All 154 Volunteers and trainees are confirmed safe and are no longer on stand-fast mode. Volunteers have also returned to their sites. Peace Corps staff in Mauritania remains in regular communication with Volunteers in the regions. Volunteers remain in good spirits and are maintaining a very professional attitude, and trainees are maintaining their training schedule.
The U.S. Embassy and Peace Corps continue to monitor the situation closely and have asked that Americans remain watchful and vigilant. The Peace Corps staff in Washington maintains constant communication with the staff at post, the U.S. Embassy, and the State Department. The U.S. Embassy and Peace Corps offices in Nouakchott remain open.
Each Peace Corps program has an Emergency Action Plan specific to that country and developed in cooperation with Peace Corps Washington and the local U.S. Embassy. The plans are evaluated and tested frequently and information is updated constantly. Volunteers are thoroughly trained in their roles and responsibilities, and posts are prepared for all emergencies.

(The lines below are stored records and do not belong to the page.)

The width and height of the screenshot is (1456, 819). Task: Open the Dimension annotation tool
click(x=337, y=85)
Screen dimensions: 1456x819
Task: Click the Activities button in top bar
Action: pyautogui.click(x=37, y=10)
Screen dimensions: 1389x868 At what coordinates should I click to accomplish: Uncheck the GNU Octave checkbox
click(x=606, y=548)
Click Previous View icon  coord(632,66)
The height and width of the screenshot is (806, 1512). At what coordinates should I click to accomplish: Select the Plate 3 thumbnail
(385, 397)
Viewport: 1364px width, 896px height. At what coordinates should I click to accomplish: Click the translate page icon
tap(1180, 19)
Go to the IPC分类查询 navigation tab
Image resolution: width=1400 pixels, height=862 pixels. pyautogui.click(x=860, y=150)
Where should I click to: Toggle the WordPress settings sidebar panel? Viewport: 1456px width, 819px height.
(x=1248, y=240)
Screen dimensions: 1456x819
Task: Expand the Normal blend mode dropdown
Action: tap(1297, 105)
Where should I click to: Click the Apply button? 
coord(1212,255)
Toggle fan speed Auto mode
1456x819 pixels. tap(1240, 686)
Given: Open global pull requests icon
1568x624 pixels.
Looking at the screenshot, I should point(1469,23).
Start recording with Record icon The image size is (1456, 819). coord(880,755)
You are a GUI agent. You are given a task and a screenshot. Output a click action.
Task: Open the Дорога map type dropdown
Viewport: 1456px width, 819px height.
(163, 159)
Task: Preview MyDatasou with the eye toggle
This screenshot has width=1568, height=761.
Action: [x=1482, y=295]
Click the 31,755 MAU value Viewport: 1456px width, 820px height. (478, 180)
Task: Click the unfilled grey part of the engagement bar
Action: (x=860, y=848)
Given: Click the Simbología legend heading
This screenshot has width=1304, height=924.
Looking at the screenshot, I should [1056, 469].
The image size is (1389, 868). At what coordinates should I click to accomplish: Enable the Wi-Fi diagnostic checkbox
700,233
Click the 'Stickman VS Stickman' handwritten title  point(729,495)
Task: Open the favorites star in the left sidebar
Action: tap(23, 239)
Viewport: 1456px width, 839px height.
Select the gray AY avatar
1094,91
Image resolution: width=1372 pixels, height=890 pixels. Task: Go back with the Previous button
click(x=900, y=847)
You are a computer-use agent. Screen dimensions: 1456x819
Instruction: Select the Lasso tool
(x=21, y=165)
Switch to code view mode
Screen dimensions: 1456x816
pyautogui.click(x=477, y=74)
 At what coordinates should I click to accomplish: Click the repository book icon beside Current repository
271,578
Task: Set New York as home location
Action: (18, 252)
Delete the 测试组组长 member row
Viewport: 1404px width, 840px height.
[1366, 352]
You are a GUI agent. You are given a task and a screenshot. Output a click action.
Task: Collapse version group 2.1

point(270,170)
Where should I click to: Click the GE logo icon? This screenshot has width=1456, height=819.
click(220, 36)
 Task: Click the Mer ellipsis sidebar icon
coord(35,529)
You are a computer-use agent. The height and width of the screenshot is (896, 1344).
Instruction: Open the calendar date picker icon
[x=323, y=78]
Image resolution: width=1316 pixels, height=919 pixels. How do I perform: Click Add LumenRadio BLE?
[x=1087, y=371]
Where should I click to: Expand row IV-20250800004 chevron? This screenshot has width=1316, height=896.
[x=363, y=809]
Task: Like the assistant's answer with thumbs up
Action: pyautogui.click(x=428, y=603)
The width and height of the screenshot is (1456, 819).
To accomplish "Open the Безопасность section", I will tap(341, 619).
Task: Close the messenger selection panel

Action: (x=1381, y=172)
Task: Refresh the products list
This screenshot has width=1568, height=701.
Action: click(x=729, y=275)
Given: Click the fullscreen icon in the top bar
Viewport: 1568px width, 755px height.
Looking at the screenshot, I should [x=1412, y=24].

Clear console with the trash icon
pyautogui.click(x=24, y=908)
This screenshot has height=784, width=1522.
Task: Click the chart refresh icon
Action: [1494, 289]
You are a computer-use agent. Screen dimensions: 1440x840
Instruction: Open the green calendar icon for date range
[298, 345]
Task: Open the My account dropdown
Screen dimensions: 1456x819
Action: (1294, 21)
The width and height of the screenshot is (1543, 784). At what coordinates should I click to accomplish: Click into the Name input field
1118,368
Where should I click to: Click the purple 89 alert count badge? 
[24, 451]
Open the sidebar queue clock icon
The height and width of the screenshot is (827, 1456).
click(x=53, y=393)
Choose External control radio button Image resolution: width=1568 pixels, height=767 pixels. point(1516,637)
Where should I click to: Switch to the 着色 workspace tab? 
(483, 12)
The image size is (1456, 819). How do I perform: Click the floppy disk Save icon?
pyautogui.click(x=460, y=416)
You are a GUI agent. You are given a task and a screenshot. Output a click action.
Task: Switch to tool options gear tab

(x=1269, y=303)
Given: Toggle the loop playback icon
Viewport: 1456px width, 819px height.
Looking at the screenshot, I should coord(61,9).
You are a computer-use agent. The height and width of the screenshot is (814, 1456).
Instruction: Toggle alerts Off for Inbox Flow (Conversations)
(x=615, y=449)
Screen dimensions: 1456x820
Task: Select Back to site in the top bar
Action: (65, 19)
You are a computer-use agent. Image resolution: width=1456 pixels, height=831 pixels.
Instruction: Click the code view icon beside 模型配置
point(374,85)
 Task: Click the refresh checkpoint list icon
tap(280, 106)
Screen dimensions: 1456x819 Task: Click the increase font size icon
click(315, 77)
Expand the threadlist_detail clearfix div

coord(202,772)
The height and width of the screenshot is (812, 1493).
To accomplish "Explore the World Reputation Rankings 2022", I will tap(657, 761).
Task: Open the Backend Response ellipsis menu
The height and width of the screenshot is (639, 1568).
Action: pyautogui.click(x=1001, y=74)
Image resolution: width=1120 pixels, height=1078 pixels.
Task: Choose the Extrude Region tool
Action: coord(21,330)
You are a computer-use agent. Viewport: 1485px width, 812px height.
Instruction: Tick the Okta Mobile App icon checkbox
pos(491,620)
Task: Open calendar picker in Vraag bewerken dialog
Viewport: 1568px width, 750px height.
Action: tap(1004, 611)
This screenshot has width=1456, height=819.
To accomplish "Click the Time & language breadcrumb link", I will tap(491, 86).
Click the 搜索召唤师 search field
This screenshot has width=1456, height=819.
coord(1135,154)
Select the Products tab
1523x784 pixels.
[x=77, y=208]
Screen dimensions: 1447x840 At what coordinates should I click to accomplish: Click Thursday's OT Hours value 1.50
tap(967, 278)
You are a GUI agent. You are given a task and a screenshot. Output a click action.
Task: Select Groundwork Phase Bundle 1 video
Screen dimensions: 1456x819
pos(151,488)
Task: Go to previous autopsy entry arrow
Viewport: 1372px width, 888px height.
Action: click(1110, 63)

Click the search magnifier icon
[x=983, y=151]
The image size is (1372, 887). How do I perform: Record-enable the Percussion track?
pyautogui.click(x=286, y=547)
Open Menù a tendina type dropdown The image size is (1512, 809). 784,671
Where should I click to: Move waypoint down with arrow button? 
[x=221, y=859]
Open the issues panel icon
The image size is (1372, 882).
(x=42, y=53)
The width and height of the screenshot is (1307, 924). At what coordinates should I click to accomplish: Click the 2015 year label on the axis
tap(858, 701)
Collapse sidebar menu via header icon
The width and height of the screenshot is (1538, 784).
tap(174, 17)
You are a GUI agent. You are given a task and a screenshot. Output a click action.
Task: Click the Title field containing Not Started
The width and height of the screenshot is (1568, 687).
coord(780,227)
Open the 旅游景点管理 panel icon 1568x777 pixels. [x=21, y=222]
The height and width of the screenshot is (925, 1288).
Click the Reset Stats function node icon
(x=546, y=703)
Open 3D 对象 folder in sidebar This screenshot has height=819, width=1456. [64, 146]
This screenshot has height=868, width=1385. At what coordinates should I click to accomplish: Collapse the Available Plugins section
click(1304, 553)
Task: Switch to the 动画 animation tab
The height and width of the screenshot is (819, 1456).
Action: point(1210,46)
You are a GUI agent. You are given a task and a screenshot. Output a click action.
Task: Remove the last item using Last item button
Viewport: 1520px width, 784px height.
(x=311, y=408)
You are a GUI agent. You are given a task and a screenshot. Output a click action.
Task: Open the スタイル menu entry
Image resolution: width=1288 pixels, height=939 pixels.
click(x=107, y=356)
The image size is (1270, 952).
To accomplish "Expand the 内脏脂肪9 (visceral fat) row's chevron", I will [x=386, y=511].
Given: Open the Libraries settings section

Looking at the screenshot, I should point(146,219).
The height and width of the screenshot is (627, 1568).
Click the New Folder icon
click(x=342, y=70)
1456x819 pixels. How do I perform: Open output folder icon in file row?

Families may contact the Peace Corps' Office of Special Services with any questions or concerns they may have. Special Services maintains a 24-hour a day, 7 days a week duty system. The telephone number during standard office hours is 1-800-424-8580, Extension 1470; the after hours number is 202-638-2574. The Office of Special Services can also be contacted via e-mail at firstname.lastname@example.org.
Since 1967, the Peace Corps has sent more than 1,200 Volunteers to the western African country of Mauritania. Volunteers strive to increase agricultural production, encourage reforestation and dune stabilization, execute health care, supply clean water, and develop formal and informal business sectors. Volunteers are also working in the areas of education and environmental preservation, as well as projects dealing with girls' education and information technology.
The Peace Corps is celebrating a 47-year legacy of service at home and abroad. Currently there are more than 8,000 Volunteers abroad, a 37-year high for Volunteers in the field. Since 1961, more than 190,000 Volunteers have helped promote a better understanding between Americans and the people of the 139 countries where Volunteers have served, including Mauritania. Peace Corps Volunteers must be U.S. citizens and at least 18 years of age. Peace Corps service is a 27-month commitment.